La videochiamata del 30 giugno tra Tim Cook e la vicepresidente esecutiva della Commissione europea Henna Virkkunen è durata il tempo di un confronto che entrambi hanno scelto di incorniciare con un aggettivo rivelatore: «costruttivo». La parola fa molto lavoro, perché dietro quell’unico termine si nasconde l’assenza di una soluzione immediata allo stallo che tiene Apple Intelligence — e con essa le nuove funzionalità di Siri basate su Large Language Models — fuori dal mercato dell’Unione.
L’incontro, annunciato con poche righe dalle due parti, è il primo faccia a faccia (seppure a distanza) dopo l’attivazione negli Stati Uniti delle nuove capacità di scrittura, sintesi e comprensione del linguaggio che Apple ha costruito con il suo approccio ibrido: elaborazione sul dispositivo e ricorso a server cloud dedicati con il Private Cloud Compute. Proprio questa architettura, pensata per ridurre i rischi di esposizione dei dati personali, è finita sotto la lente della Commissione, che non ha ancora autorizzato l’attivazione delle funzionalità AI nei Paesi membri.
Il nodo regolatorio
Apple Intelligence non è una singola feature, ma un insieme di modelli di linguaggio e generativi ottimizzati per girare in locale su chip Apple Silicon e, quando necessario, su infrastrutture cloud gestite direttamente dall’azienda. Il progetto sconta il sovrapporsi di due regolamenti europei: il Digital Markets Act (DMA), che impone obblighi di interoperabilità e divieto di self-preferencing ai gatekeeper, e il GDPR, che fissa tutele stringenti sul trattamento dei dati. È la combinazione di questi vincoli a preoccupare Apple, che finora ha preferito non rilasciare le funzioni AI in Europa piuttosto che esporsi a possibili procedimenti. Il colloquio «costruttivo» serve quindi a evitare un allontanamento definitivo: la Commissione vuole rassicurazioni sulle modalità di addestramento e di accesso ai dati, mentre Apple cerca prevedibilità sulle richieste normative future.
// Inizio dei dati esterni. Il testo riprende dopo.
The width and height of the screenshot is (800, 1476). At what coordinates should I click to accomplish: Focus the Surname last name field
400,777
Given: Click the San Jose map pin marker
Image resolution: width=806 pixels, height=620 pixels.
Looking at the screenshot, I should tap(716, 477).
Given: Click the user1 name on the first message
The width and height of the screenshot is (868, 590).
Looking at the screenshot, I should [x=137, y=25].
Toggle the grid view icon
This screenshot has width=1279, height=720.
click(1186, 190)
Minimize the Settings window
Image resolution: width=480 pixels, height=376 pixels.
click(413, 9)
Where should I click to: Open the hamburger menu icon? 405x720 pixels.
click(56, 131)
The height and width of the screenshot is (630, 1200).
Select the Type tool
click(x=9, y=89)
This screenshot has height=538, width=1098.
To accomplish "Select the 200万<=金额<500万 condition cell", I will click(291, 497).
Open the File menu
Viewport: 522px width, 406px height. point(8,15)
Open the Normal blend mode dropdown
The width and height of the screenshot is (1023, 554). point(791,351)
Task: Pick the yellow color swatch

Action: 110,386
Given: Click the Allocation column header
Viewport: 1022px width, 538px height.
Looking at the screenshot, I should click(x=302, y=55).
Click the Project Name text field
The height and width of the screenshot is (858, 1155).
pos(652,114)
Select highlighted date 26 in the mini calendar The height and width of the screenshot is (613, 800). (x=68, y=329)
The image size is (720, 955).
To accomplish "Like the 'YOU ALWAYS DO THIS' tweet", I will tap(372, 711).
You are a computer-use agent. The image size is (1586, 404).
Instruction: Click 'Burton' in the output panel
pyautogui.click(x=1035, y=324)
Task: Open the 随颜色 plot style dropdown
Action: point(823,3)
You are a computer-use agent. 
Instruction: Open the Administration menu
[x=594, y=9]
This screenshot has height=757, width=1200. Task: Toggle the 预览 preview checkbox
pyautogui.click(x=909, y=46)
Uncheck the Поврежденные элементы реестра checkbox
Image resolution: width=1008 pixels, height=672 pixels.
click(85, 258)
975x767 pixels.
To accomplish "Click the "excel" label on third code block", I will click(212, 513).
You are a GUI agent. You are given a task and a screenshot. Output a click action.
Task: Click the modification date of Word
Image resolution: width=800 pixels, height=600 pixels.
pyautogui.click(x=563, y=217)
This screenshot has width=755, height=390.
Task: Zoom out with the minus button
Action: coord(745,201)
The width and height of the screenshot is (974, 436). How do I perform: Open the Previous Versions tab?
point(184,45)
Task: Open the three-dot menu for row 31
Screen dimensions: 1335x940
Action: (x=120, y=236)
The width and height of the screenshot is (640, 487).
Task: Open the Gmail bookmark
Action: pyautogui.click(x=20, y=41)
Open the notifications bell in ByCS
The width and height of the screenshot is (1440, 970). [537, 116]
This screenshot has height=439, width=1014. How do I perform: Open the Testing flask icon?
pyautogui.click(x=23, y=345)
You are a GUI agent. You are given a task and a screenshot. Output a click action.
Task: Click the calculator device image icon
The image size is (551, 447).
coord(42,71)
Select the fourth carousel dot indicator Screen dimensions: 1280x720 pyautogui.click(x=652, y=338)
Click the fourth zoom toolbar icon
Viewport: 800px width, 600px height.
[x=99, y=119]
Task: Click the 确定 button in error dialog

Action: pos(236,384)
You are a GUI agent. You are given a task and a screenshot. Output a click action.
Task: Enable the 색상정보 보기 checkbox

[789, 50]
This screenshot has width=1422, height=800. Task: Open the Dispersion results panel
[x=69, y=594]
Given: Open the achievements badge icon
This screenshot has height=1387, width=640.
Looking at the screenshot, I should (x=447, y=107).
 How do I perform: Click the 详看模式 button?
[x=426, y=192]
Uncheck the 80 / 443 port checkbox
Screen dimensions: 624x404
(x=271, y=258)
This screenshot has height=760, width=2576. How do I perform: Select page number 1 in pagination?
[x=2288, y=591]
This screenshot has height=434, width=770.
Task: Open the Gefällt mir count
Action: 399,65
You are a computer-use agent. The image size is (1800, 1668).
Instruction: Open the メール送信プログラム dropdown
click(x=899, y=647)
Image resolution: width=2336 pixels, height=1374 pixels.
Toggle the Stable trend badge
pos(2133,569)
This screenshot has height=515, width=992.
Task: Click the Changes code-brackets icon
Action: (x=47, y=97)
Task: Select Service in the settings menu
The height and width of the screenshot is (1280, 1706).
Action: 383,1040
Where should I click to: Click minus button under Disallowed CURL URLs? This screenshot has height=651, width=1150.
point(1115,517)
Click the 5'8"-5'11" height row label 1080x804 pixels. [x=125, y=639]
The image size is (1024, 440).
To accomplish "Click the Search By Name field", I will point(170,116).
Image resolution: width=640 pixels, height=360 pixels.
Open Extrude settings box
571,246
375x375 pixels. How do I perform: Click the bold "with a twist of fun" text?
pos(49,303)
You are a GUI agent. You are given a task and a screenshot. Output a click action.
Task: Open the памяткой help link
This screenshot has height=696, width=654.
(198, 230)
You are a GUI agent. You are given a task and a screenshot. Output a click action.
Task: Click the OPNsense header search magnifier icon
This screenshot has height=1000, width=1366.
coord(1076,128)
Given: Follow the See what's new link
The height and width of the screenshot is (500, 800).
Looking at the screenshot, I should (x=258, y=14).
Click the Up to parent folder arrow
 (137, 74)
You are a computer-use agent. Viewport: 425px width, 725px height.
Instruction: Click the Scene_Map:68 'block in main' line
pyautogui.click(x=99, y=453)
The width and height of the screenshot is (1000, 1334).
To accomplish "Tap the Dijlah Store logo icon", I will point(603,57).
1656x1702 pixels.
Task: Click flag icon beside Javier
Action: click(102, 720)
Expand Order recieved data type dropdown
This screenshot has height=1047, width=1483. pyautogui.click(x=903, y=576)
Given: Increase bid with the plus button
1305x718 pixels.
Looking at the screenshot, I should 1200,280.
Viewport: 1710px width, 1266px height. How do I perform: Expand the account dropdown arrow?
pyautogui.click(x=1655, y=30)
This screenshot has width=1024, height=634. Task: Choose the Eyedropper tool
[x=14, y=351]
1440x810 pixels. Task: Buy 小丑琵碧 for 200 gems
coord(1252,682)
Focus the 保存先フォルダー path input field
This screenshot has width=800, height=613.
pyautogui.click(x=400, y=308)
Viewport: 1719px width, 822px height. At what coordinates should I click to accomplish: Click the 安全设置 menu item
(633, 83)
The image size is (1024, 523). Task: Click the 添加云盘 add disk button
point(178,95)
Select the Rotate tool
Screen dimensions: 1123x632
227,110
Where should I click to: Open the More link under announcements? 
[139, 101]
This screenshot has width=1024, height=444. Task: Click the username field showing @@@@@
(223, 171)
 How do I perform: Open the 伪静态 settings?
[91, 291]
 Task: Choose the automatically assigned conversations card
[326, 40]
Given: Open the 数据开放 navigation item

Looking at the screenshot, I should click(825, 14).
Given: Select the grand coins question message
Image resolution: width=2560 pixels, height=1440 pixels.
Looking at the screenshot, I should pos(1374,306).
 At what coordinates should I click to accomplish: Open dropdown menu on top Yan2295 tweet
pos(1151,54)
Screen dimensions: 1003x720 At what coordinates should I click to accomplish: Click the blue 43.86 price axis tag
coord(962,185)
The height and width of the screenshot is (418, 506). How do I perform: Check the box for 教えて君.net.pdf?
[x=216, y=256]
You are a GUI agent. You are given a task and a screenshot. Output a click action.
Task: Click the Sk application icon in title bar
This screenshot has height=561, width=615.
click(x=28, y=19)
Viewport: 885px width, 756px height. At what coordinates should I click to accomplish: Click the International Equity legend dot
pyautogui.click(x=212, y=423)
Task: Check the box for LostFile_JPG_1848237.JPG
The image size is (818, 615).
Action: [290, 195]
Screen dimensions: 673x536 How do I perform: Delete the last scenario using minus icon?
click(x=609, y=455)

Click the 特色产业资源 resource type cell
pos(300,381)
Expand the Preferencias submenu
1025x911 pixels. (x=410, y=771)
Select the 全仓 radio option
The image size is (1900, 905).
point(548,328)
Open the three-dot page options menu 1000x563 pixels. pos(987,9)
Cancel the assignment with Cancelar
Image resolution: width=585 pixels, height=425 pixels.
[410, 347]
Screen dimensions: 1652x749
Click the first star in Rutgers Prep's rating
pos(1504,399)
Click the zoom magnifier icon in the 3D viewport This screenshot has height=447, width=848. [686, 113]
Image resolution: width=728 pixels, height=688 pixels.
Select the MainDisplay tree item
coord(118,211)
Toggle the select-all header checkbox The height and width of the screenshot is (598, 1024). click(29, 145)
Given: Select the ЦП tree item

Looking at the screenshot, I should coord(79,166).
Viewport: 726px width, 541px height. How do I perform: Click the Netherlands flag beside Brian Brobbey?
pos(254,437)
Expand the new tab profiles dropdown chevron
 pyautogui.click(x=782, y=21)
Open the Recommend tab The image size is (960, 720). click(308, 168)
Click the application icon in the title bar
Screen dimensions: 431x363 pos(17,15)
Una tensione che parla a chi fa on-premise
La vicenda, sebbene riguardi un prodotto consumer, ha riverberi immediati per le aziende che valutano il deployment on-premise di LLM. Apple stessa ha scelto di spostare l’inference sul dispositivo e su server privati, ma neppure questa strategia è bastata a tranquillizzare il regolatore. Il messaggio implicito è che il controllo tecnico sull’infrastruttura non coincide automaticamente con la conformità normativa: ciò che conta è l’intero ciclo di vita dei dati, dalla raccolta all’addestramento fino alla governance degli accessi. Per le imprese che vogliono evitare lo stesso tipo di attrito, adottare modelli self-hosted su hardware dedicato (spesso con GPU ad alta VRAM per l’inference in locale) offre una leva forte sulla residenza dei dati, ma obbliga a costruire audit trail e policy di data handling che soddisfino il regolatore, esattamente come sta cercando di fare Apple con la Commissione. AI-RADAR ha spesso analizzato questi trade-off nella sezione dedicata al deployment on-premise, dove framework come vLLM o Ollama permettono di mantenere tutto in casa, ma ribaltano sul team interno l’onere della compliance.
Prospettive
Il dialogo tra Cook e Virkkunen continuerà, perché il mercato europeo è troppo grande per essere ignorato. Resta il fatto che l’espressione «costruttivo» segnala più l’intenzione di negoziare che un accordo vicino. Mentre Apple bilancia innovazione e prudenza, il blocco prolungato potrebbe spingere altre aziende a rivedere i propri piani di lancio in Europa, oppure ad accelerare su architetture ibride che diano prova tangibile di sovranità digitale. In questa partita, l’hardware e il software locali diventano non solo scelte ingegneristiche, ma vere e proprie risposte a un framework normativo che premia chi dimostra di poter governare i dati dentro confini certi.